O’Neill recalled saying, “Oh, really?” Franklin said, “Yeah. I want you to go down tomorrow,” — It was O’Neill’s first day — “go down to Abbey Road tomorrow and photograph a group called The Beatles.”

“I didn’t know how to work with a group, but because I was a musician myself and the youngest on staff by a decade, I was always the one they’d ask. I took the four young lads outside for better light. That portrait ran in the papers the next day and the paper sold out. That band became the biggest band in the world, the Beatles.” The song they were recording that day was Please, Please Me (opening photo, top row, first image.)

The Rolling Stones

Andrew Loog Oldham saw the photo in The Daily Sketch and called O’Neill to shoot the band he managed: The Rolling Stones. He said, “Terry O’Neill captured us on the street, and that made all the difference. Terry captured the time (opening photo, top row, second image.)”

Terry O’Neill said, “That’s how I got to take all those pictures … That was the start of the whole of my career and when I look back and tell people… I mean, I started at the top and I never looked back.”

He lensed David Bowie and Elton John (opening photo, bottom row, first and second images,) AC/DC and many, many others. He photographed Kate Moss in a black bodystocking in 1993 (opening photo, bottom row, last image.) The photo copies one he made of Marianne Faithfull almost 30 years earlier (opening photo, top row, lower right image.)

On Photography: Terry O'Neill, 1938-2019
Terry O’Neil at work at the White House in 2001. He was making photos of Laura Bush

Movie stars

Terry O’Neill photographed celebrities, royalty — Queen Elizabeth and Prince Phillip — and actors. Audrey Hepburn, Nicole Kidman and Clint Eastwood. Newsmakers include Winston Churchill and Nelson Mandela.

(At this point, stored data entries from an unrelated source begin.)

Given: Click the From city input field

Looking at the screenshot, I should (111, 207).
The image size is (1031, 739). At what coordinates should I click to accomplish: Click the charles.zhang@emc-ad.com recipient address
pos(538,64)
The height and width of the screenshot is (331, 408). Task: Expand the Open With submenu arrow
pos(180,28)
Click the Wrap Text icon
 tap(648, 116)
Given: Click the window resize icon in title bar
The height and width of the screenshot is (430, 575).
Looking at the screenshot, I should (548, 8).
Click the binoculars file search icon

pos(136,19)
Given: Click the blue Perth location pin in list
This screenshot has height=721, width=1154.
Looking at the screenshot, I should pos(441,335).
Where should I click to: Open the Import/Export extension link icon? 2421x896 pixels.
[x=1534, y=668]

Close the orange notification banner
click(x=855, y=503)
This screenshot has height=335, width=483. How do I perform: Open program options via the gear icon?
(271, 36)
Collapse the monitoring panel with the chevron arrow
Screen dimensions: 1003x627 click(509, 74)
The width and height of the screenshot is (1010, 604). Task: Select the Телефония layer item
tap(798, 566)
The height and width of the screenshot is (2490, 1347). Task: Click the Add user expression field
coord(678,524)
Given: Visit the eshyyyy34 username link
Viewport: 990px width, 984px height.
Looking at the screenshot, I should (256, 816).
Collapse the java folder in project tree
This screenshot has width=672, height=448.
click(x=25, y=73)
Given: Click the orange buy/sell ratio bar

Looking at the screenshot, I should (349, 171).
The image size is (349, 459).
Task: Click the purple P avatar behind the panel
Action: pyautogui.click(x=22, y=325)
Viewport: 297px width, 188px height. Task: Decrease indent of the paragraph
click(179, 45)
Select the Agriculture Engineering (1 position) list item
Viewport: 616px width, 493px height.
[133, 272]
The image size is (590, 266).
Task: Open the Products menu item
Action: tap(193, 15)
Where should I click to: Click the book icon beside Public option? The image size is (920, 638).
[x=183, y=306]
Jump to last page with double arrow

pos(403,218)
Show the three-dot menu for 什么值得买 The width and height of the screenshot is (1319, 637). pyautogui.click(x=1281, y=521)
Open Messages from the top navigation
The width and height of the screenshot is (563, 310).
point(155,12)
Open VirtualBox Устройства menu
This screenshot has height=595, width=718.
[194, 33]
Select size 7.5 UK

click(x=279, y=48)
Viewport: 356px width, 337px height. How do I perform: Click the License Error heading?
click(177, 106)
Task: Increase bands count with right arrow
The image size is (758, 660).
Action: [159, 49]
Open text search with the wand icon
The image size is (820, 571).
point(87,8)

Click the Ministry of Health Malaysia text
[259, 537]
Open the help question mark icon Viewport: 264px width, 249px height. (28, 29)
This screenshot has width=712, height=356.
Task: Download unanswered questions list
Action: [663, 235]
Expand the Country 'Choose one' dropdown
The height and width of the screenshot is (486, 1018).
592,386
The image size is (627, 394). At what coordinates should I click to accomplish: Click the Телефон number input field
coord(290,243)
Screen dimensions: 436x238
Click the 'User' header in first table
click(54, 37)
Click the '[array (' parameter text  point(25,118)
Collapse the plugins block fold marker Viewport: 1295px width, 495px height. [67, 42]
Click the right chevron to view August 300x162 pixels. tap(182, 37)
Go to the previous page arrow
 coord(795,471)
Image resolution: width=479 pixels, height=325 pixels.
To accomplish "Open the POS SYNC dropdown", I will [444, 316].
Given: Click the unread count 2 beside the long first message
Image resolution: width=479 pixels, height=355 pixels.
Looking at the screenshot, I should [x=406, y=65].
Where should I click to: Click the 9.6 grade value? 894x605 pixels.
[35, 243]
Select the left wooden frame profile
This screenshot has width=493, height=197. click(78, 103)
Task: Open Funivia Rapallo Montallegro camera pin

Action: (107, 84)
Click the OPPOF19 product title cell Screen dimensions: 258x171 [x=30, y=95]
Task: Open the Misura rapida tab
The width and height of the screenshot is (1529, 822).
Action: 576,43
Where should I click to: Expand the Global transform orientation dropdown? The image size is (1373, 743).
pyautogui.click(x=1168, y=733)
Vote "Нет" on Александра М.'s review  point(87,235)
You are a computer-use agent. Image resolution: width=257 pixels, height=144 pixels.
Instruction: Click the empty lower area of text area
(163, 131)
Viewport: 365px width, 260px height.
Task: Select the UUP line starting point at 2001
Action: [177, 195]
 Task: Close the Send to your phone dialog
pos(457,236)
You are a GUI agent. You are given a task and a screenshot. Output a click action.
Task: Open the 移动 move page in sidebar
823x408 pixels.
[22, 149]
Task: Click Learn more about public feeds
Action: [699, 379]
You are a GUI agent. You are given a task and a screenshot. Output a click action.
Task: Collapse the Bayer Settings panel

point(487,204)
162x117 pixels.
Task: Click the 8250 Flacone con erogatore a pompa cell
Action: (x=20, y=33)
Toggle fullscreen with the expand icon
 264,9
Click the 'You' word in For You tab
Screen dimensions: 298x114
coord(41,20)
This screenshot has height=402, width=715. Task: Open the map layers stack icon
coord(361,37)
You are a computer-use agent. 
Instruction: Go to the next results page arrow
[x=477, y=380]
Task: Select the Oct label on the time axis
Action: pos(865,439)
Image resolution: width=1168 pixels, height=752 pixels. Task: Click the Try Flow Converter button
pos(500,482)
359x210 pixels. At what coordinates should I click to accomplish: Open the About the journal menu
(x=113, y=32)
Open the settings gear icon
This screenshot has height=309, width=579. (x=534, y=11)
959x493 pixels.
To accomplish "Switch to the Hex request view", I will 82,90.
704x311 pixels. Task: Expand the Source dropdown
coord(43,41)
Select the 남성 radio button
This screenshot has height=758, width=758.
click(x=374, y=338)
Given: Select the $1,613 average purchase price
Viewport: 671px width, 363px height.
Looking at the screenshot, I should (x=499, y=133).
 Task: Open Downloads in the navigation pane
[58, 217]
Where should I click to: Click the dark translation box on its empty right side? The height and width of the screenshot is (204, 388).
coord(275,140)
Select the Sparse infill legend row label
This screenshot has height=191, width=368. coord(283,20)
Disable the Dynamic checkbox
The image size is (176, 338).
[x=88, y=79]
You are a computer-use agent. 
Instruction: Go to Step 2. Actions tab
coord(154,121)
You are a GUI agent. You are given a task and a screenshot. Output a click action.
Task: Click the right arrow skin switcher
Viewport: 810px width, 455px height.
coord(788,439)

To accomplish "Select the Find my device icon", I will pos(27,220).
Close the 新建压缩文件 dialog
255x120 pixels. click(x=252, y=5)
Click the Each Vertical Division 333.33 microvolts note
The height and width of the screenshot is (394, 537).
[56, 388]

Bridget Bardot (opening photo, bottom row, third image,) Faye Dunaway and Raquel Welch (opening photo, top row, last two top images) are some more of the many notables who spent time in front of his camera.

Morning after Oscar

Terry O’Neill remembers his photo of Faye Dunaway by the pool the morning after winning an Oscar for her role in the film Network in 1977. He asked her to meet him by the pool of the Beverly Hills Hotel if she won. “I told her to bring the Oscar. I always wanted to capture what it felt like the next day. Not the image you’d see in the papers of the star holding up the award with all the lights and cameras, but I wanted to capture the moment it all sinks in, that your asking price has just skyrocketed and you can have any role in the world. I wanted to capture the morning after”

Bridgit Bardot

“It was a windy day and she was standing and waiting to film a scene,” O’Neill said. “I was just wandering around the set, looking for opportunities and taking a few photos here and there. I noticed she kept brushing the hair out of her eyes. I thought if I could get a close-up of that moment—the moment when the wind would blow her trademark hair into her eyes—combined with the cigarette dangling from those lips—I knew it would capture how sexy, strong and wild her image was.”

Contact sheets

Raquel Welch

O’Neill’s agency, Iconic Images, quoted Welch as saying: “I never liked being photographed … until I started working with Terry. [The first time she worked with him] I thought, glancing in his direction, ‘He’s attractive!’ ‘Hey Rocky,’ he smiled. How did he know my nickname? I smiled back and thought, ‘That’s a cool way to break the ice’”

Last words

Terry O’Neill in an interview with The Scotsman talked about the literally millions of images he had made saying, “I look back at all the pictures and I can’t believe the life I’ve had. They’re all memories for me.”